== Segment start ==

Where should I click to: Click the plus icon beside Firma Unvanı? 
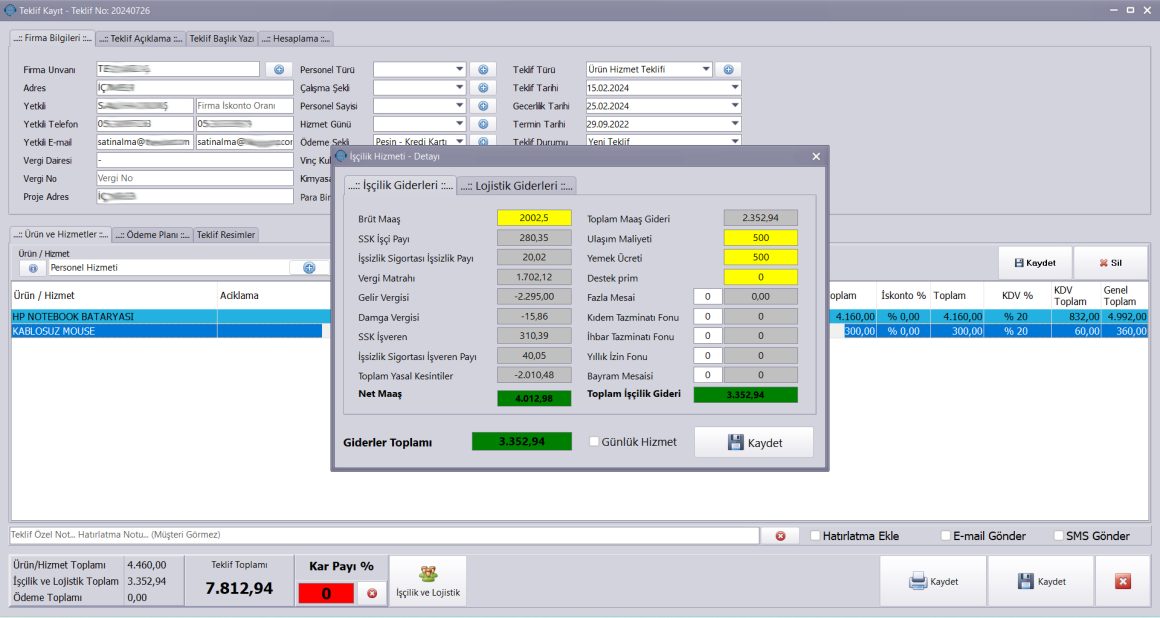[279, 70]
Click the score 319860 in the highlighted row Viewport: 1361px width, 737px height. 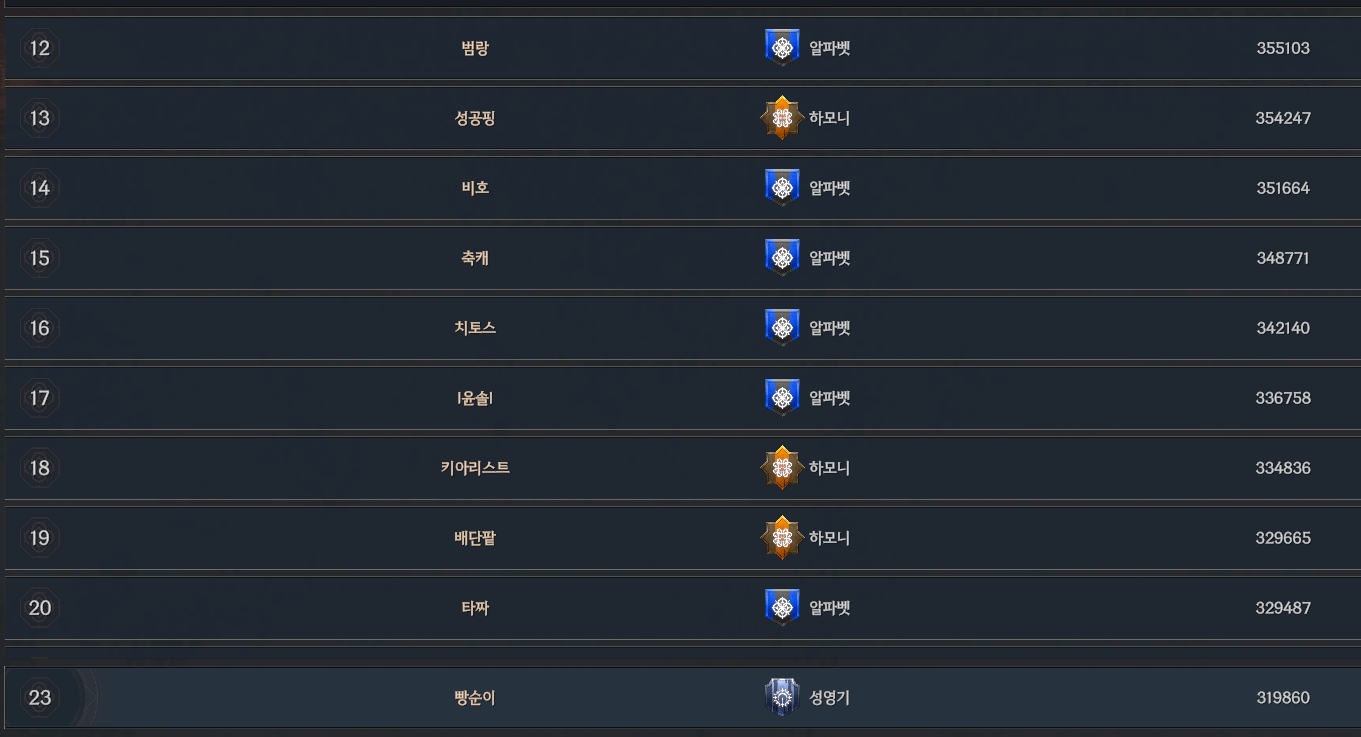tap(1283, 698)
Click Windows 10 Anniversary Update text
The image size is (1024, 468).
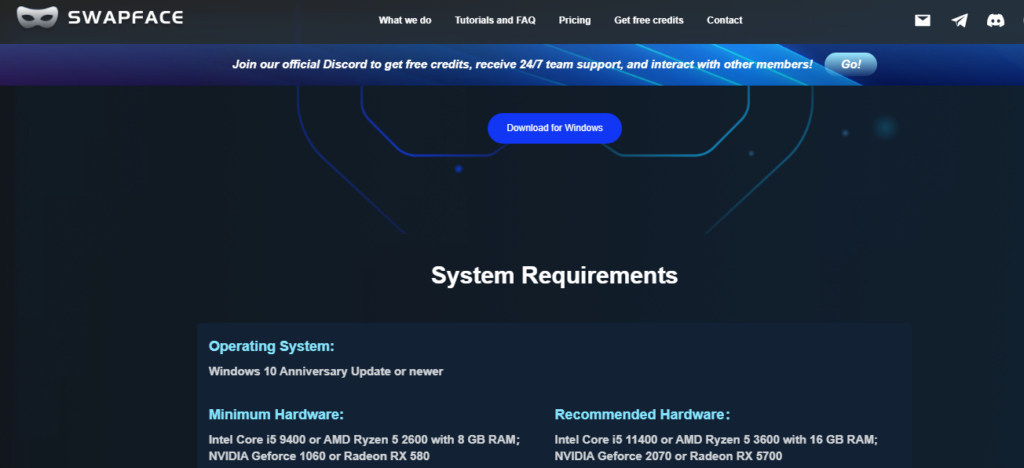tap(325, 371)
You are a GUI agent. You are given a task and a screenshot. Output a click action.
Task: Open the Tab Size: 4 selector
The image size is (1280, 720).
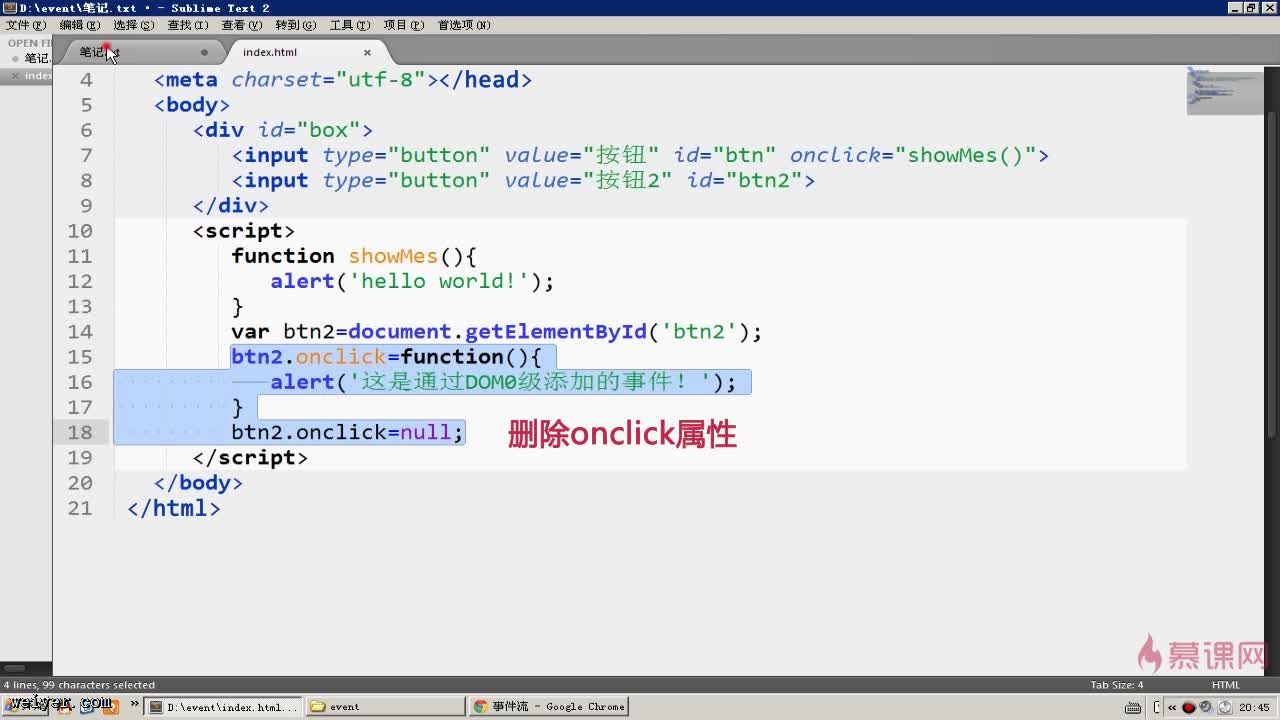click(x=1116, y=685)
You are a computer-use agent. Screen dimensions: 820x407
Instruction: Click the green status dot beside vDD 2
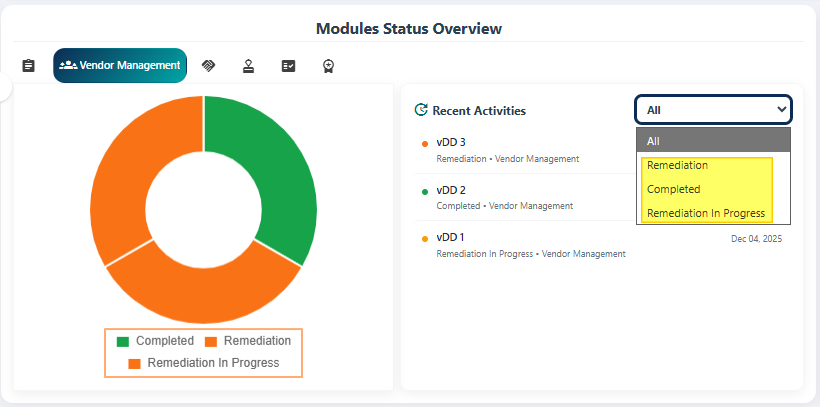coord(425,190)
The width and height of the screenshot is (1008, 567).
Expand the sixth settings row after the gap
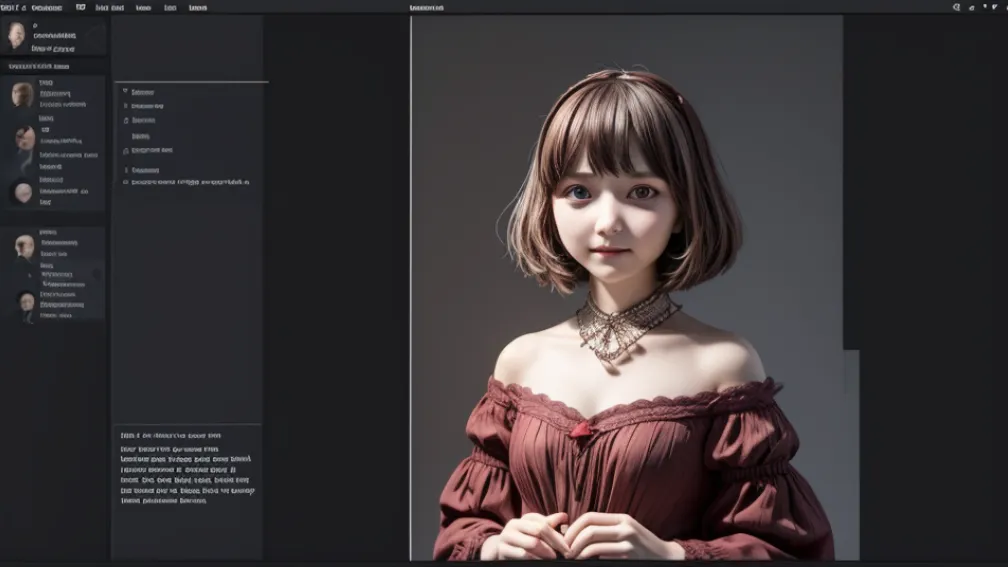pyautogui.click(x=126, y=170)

== Segment end ==

■ THE TASK: For the listing above, give the number of lines that contain the string "screenshot" and nothing else.

■ RESPONSE TO THE TASK: 2